A waitress appeared, short, blonde, with a low cut blouse and short skirt. Her legs, encased in sheer black stockings, went all the way up, a feature Mark liked in a woman. As she bent to retrieve a dropped napkin, he could see the top of one of the stockings. The hint of a garter clip implied even more interesting clothing was hidden above. She seemed to be taking a long time picking up the napkin. Mark could feel beads of sweat forming on his forehead.
She stood up slowly, then dropped off a couple drinks on the narrow counter which ran along the wall near the table. One was a tumbler with ice and an amber liquid, and another a large glass containing a dark brown, nearly black liquid.
"Thanks, 'Tasha," said Nick to the waitress. Then to Mark, "Legend Porter, just what you like. On me."
"How did you know?"
"We know a lot about you, Mark Stratton," and Nick laughed.
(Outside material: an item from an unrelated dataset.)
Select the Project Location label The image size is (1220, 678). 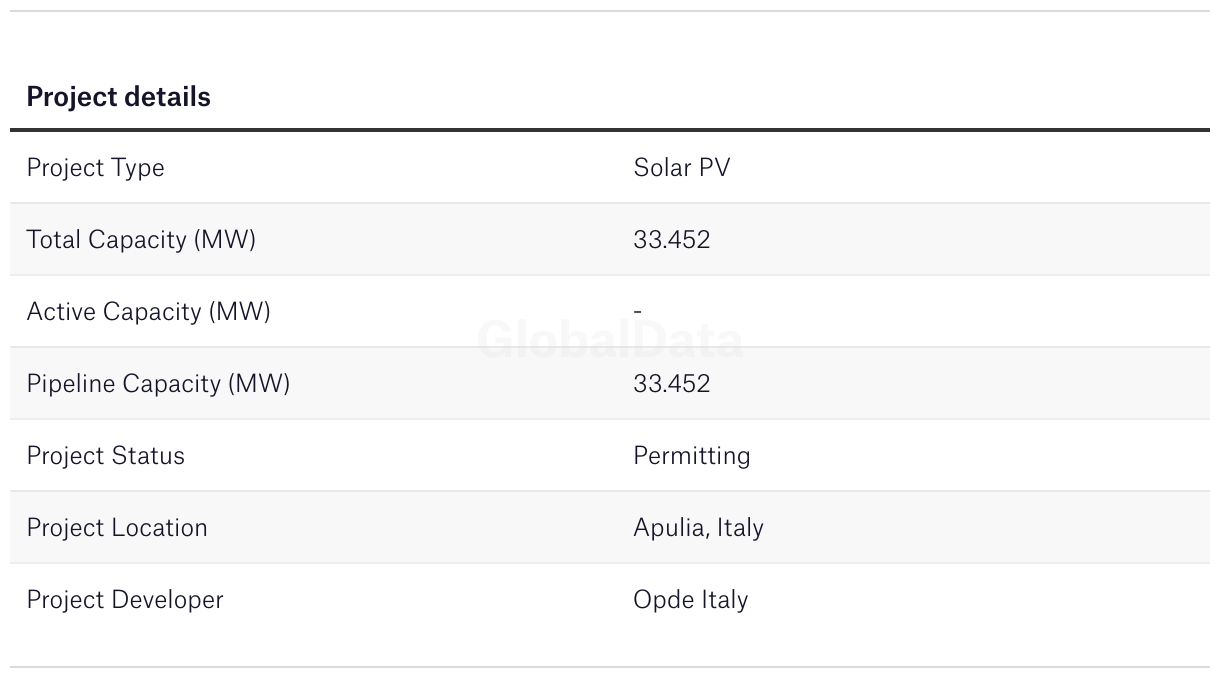point(117,528)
His smile showed all his teeth, but somehow never involved his eyes. "Let's play pool."
"I'm not very good. In fact, I can't remember the last time I played."
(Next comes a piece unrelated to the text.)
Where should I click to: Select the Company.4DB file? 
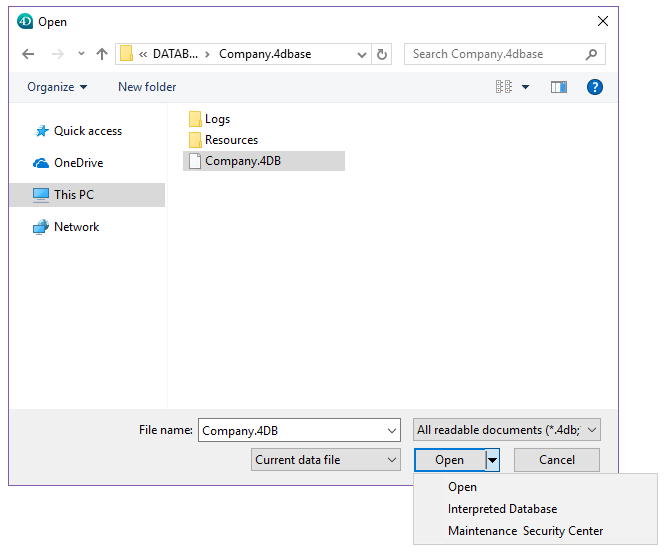pyautogui.click(x=242, y=161)
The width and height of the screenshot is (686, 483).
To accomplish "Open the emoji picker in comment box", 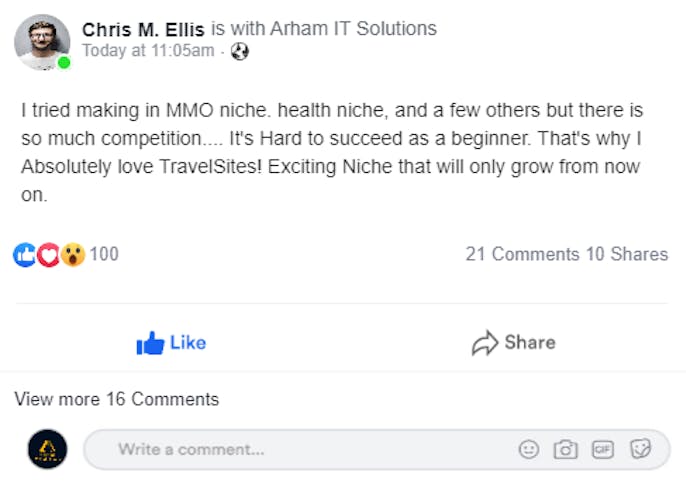I will [x=529, y=450].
"Oh, I'm a bit rusty myself. How about eight ball, and I'll break?"
Mark took a long draught of his beer. "Sure, whatever. I'll play as long as you're buying."
Nick broke, sinking no balls. "Hey, good break for me, they're all over the table. Still open, Mark."
Mark sized up the situation, noticed that stripes had a clear advantage, but that he had a straight shot at a solid. He took it, and then missed his next one. "You're high balls."
Nick waved his tumbler and with a twinkle in his eye replied, "Got mine right here, partner." They traded control of the table back and forth, neither clearly superior in either offensive or defensive play.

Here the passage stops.